About
Built on the grounds of Slane Castle, famous for its rock concerts, in the Boyne Valley. A partnership between the Conyngham family (owners of Slane Castle since 1701) and Brown-Forman (Jack Daniel's parent). Uses a triple-casked maturation system (virgin oak, seasoned oak, sherry). Significant tourism and events crossover.
Production Details
The Slane Tale
The Boyne curves through County Meath like a silver thread through emerald cloth, carrying with it the weight of five thousand years of Irish story. Where its waters bend past the ancient passage tombs of Newgrange, the Conyngham family has watched over Slane Castle since 1701, their limestone towers rising from grounds that once trembled beneath the boots of Celtic kings and Viking raiders.

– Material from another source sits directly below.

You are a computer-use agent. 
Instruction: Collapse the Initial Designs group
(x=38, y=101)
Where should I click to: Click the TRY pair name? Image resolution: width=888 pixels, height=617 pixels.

For three centuries, the Coyngham lords hosted hunts and balls within these walls. Then, in the 1980s, they opened their gates to a different kind of gathering—rock concerts that drew hundreds of thousands to hear U2, Metallica, and the Rolling Stones thunder across the Boyne Valley. The same amphitheater that hosted ancient Celtic gatherings now pulsed with electric guitars.
But by 2017, the family had turned their attention to an older music—the gentle bubble and hiss of copper stills working their ancient alchemy. Partnering with Brown-Forman, masters of American whiskey, they built their distillery within sight of the castle's Gothic towers, where spring water from the Boyne Valley feeds their operation with the same limestone-filtered purity that has sustained this land since the ice retreated.
Here, tradition meets innovation in copper and stone. Their stills practice the triple distillation that marks Irish whiskey as distinct from its Scottish cousins, each pass through the copper refining the spirit's character like a craftsman polishing silver. But the true innovation lies in their triple-casked maturation—virgin oak lending vanilla sweetness, seasoned barrels contributing depth, and sherry casks adding their dark complexity.
The stillhouse hums with purposeful energy, steam rising from copper like morning mist over the Boyne. Through the windows, visitors can see the castle grounds where rock legends once performed, the same fields where Norman knights rode to battle, the same river that carried Celtic warriors to their sacred sites.
This is Irish whiskey's renaissance made manifest—ancient craft reborn in modern hands, rooted in limestone and legend, flowing forward like the Boyne itself. The Conyngham family has simply added another chapter to their castle's long story, one measured now not in concert tickets or hunting parties, but in the patient tick of time as whiskey sleeps in oak, gathering the essence of this storied valley drop by amber drop.